The new Stuart is designed to meld with the police station campus, and includes an extension of Civic Center Drive connecting the two. The village will continue to own property north of Civic Center Drive, where they hope to build a new public works facility, according to Senior Planner Michael Brown. The village will allow the park district to use that land until it’s needed, Brown said.

The park district has also included a future extension of Aucutt Drive into their plans, something that has been on the boards at the village for years. The final details will be worked out in a separate agreement when the time comes to build out the road, Brown said. Schmidt Drive will also be extended to the north, and formed into a cul-de-sac, Brown said.

The park district has about $8.5 million to pay for the complex’s expansion, and that money comes from a 2008 sale of $44.9 million in bonds to fund improvements across the district.

Thursday’s meeting included a public hearing on the project, and one resident, Rhonda Hill of the Lakewood Creek subdivision, asked a few questions. Hill’s house backs up to Route 30, and her back yard will face the soccer fields at the south end of the new Stuart Sports Complex.

Hill asked about whether the lights over the fields would be shut off at a certain time, and Jeff Palmquist, the park district’s director of planning development and grants, assured her they would be out by 11:15 each night. Hill asked about sound as well, and Palmquist said there would be landscaping and buffering to keep the noise down.

Commissioner Steve Jungermann asked if the park district might, in the future, look to revisit the original, more expansive plan, which would have seen 16 new soccer fields and eight new ballfields. Palmquist said their studies have shown that the area can support “two or three more fields at the most.”

The Village Board will get a look at the final plans at Tuesday’s Committee of the Whole meeting, and will likely vote on it at their Jan. 23 meeting.  

Thursday's Plan Commission meeting was also the first for new member Theresa Sperling, who replaces longtime member Clarence Bark, and the last for Jason Bragg, who has served for nine years. Bragg's fellow commissioners paid tribute to him at meeting's end, and Chairman Mildred McNeal-James summed up their thoughts: "You will be missed," she said.

Village President Marilyn Michelini is taking applications for the open Plan Commission seat until Friday. Those interested in applying should send a resume and cover letter by Jan. 20 to Michelini at 200 N. River St., Montgomery, IL  60538, or email it to michelini@ci.montgomery.il.us.
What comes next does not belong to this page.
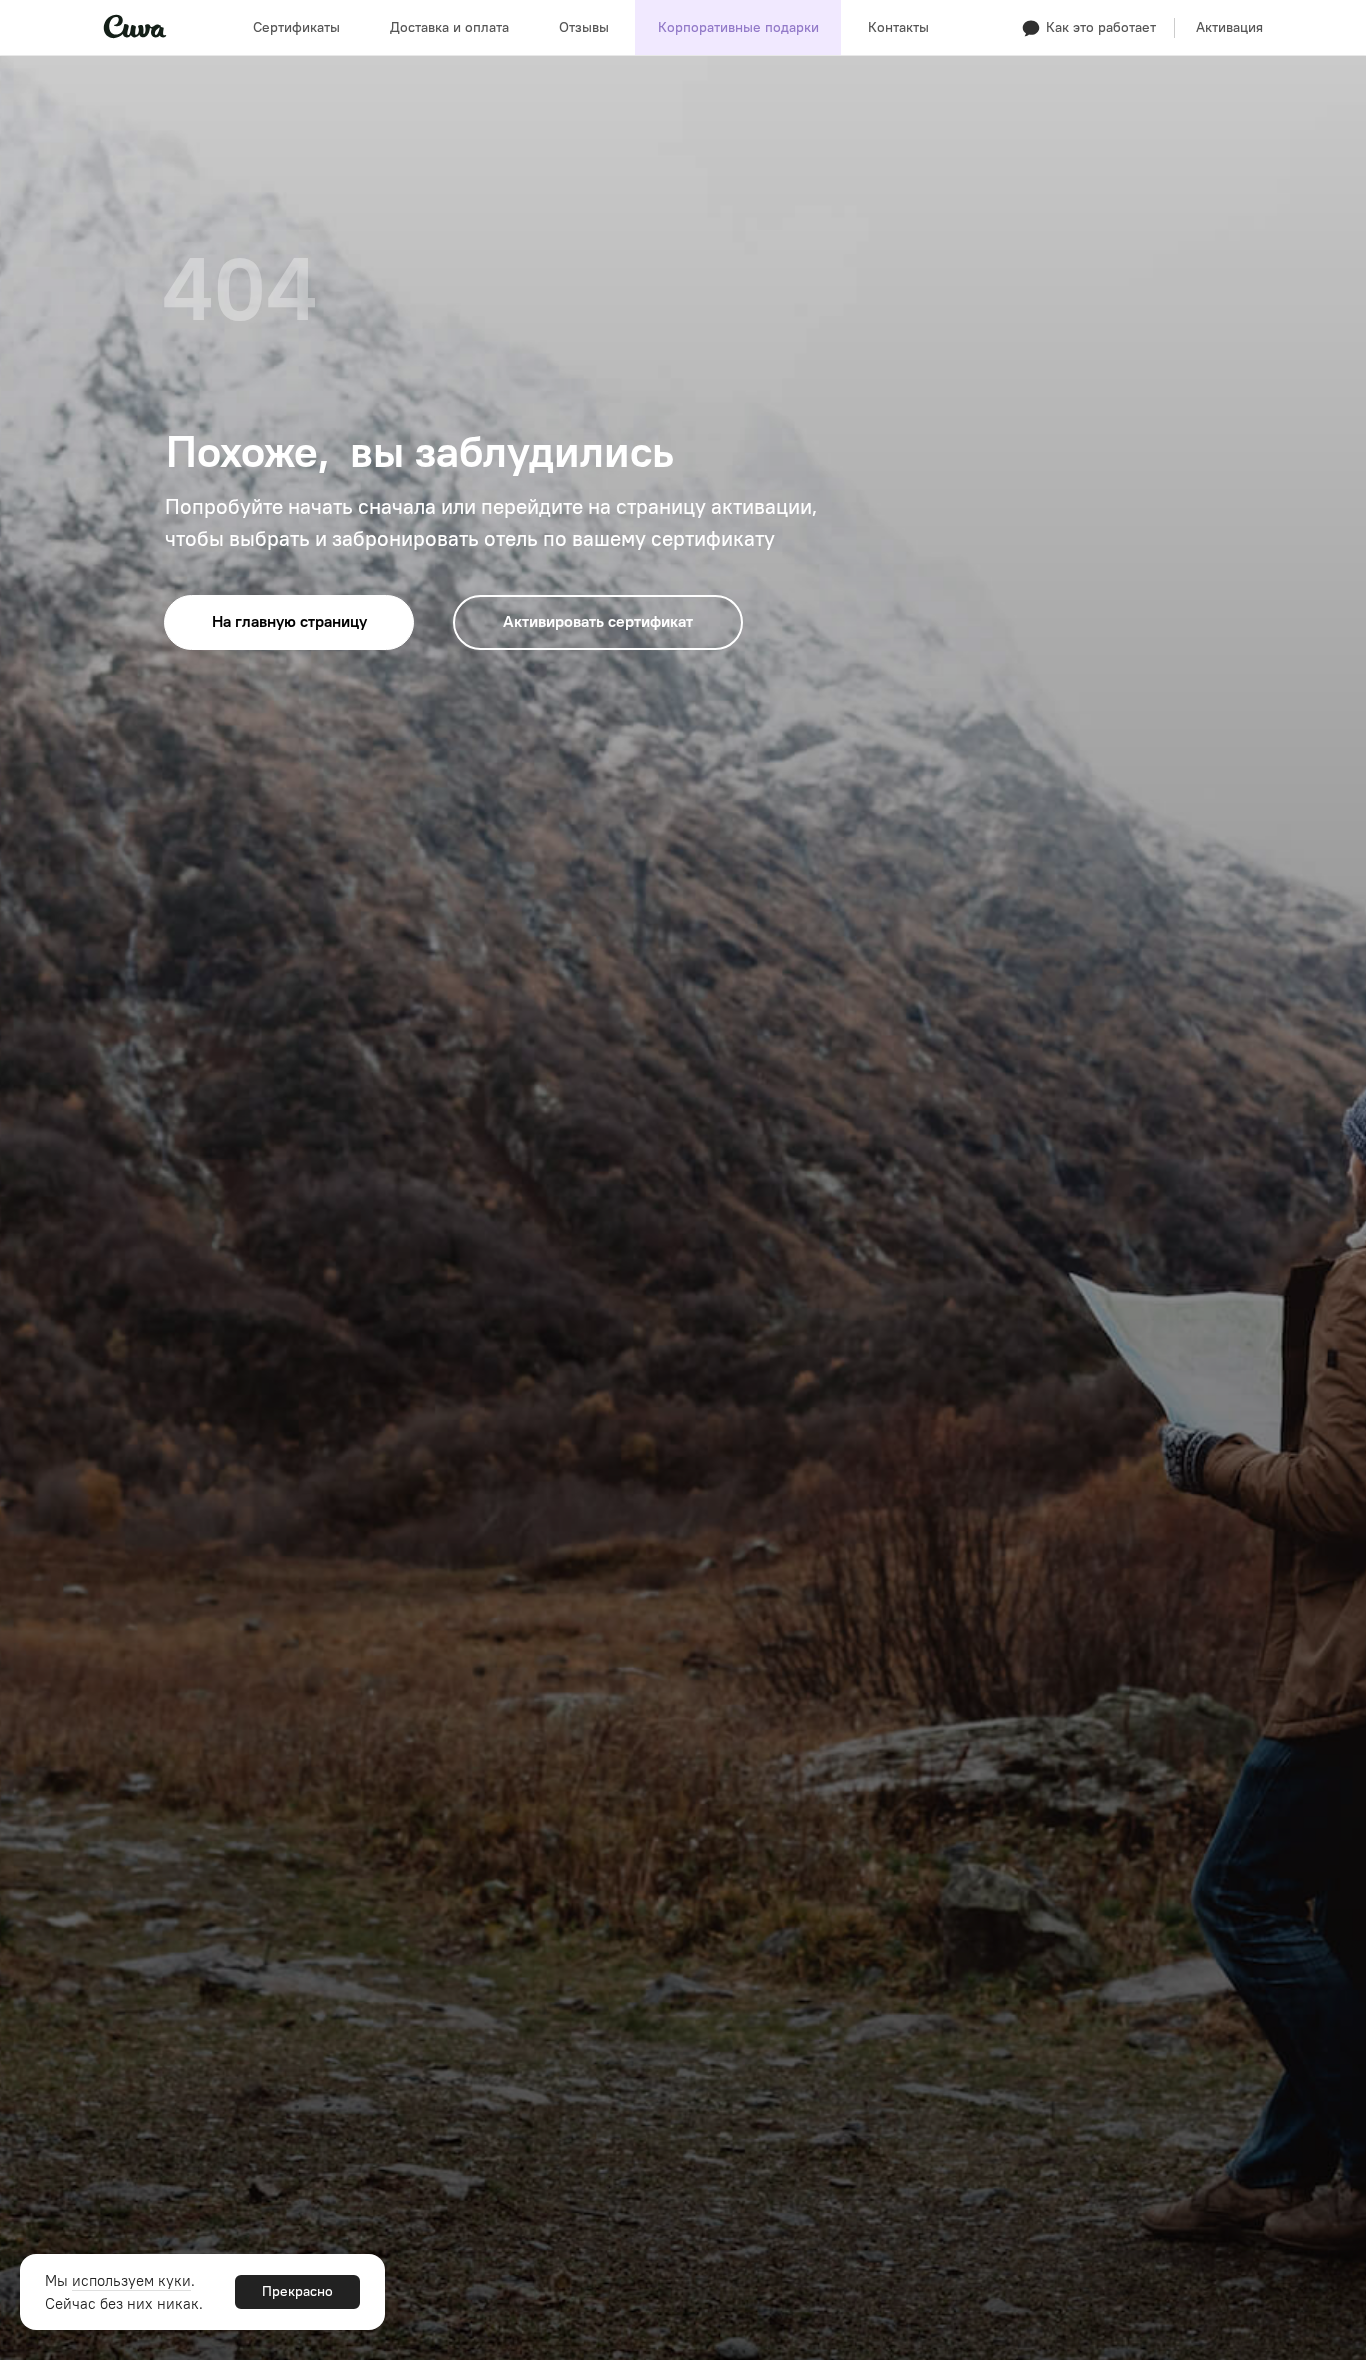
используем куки (131, 2280)
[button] (1100, 28)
Stan Bond January 25, 2012 at 05:07 AM
Rhonda Hill, thank you for attending the meeting and adding your comments to the deliberation. I am sensitive also to the impact of this development on the immediate surrounding neighborhoods. I have worked to also have at least some land set-aside for non-league play where families can fly kites, launch model rockets -- just let the kids romp and play on well cushioned turf. This free-play area will likely be near the police station.